- **EXERCISE TEXT**:

Medical Debt Compounding: Thousands Per Year
Medical debt is the leading cause of bankruptcy in the United States. Left unpaid, medical bills compound in several ways:
- Collection fees: Agencies add 25-50% to the original balance
- Interest: Some states allow interest on medical debt judgments (6-12% annually)
- Credit damage: Unpaid medical collections tank your credit score, increasing costs on everything from insurance to apartments
- Lawsuit risk: Hospitals and collection agencies increasingly sue over unpaid medical bills, leading to garnishment
Example: A $10,000 medical bill sent to collections becomes $13,000 with collection fees. A judgment adds post-judgment interest at 9% per year. After two years, you owe $15,340 -- all from an original $10,000 bill. That $10,000 bill would have been discharged in a $1,500 Chapter 7 bankruptcy.
Lawsuit Judgments and Post-Judgment Interest
Once a creditor sues you and wins a judgment, the clock works against you. Most states allow post-judgment interest ranging from 4% to 12% per year. The judgment also opens the door to:
- Wage garnishment (up to 25% of disposable income)
- Bank account levies (seizing money from your bank account)
- Property liens (attaching to real estate you own, including your home)
These collection tools compound. A $5,000 credit card judgment at 10% post-judgment interest becomes $6,050 after two years -- and that is before garnishment, bank levies, and the attorney fees the creditor adds to the balance.
The Psychological and Health Cost
Debt stress is not just a financial problem. Research consistently shows that unmanageable debt correlates with:
- Depression and anxiety: People with unmanageable debt are 3x more likely to experience mental health problems (Royal College of Psychiatrists)
- Physical health: Chronic stress from debt is linked to elevated blood pressure, insomnia, and weakened immune response
- Relationship strain: Financial stress is a leading cause of divorce and family conflict
- Avoidance behaviors: Unopened mail, unreturned phone calls, and self-isolation are common among people overwhelmed by debt
These costs are real even if they do not show up on a balance sheet. Many bankruptcy filers report enormous psychological relief within days of filing, once the automatic stay stops the collection calls.

- **WORK INSTRUCTIONS**:
**1)** Reproduce the passage on debt costs word for word, from "- Property liens" up to and including "to the balance.".
**2)** Decide whether each statement agrees with the passage on debt costs. Answer yes or no, and quote the words of the passage that settle it.
(a) Collection agencies add 25 to 50 percent to the original balance of a medical bill.
(b) Wage garnishment can take up to half of a person's disposable income.
(c) In most states, post-judgment interest ranges from 4% to 12% per year.

- **INFORMATION PROVIDED**:
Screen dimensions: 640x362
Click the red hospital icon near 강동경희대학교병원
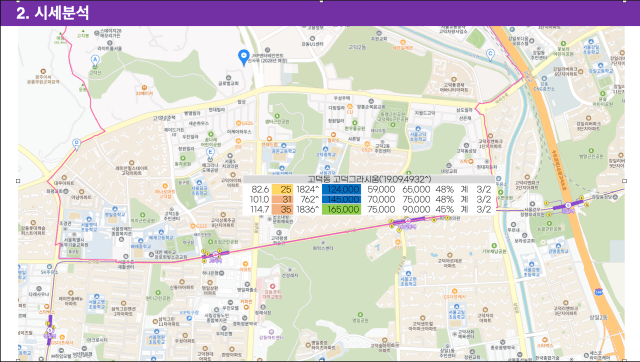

- **LIST OF SOLUTIONS**:
**1)**
- Property liens (attaching to real estate you own, including your home)
These collection tools compound. A $5,000 credit card judgment at 10% post-judgment interest becomes $6,050 after two years -- and that is before garnishment, bank levies, and the attorney fees the creditor adds to the balance.

**2)**
(a) Yes: "Agencies add 25-50% to the original balance"
(b) No: "Wage garnishment (up to 25% of disposable income)"
(c) Yes: "Most states allow post-judgment interest ranging from 4% to 12% per year."